- Treść zadania
Powtórz dosłownie wszystkie poniższe wpisy, wiersz po wierszu, bez żadnych zmian. Obrazy pomiń w odpowiedzi.

- Wpisy do przetworzenia
=-=-=

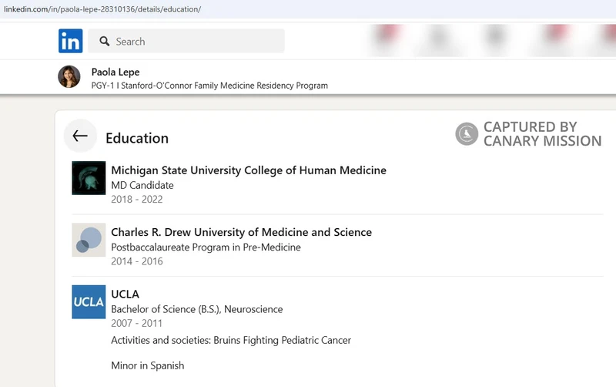Focus the LinkedIn Search field
Viewport: 616px width, 387px height.
point(186,41)
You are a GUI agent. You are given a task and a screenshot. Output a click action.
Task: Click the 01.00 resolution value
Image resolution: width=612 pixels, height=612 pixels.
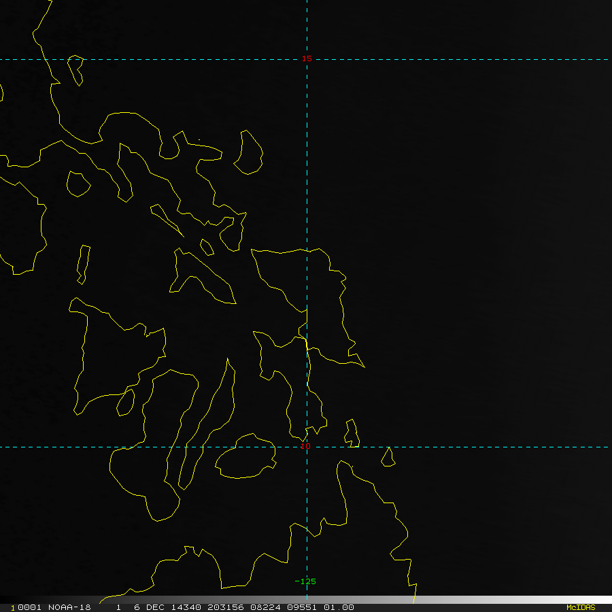(339, 607)
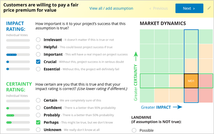Select Possible landmine option
This screenshot has height=134, width=214.
tap(134, 130)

=-=-=

- Wynik zadania
Focus the LinkedIn Search field
Viewport: 616px width, 387px height.
point(186,41)
You are a GUI agent. You are given a task and a screenshot. Output a click action.
Task: Click the 01.00 resolution value
Image resolution: width=612 pixels, height=612 pixels.
(339, 607)
Select Possible landmine option
This screenshot has height=134, width=214.
tap(134, 130)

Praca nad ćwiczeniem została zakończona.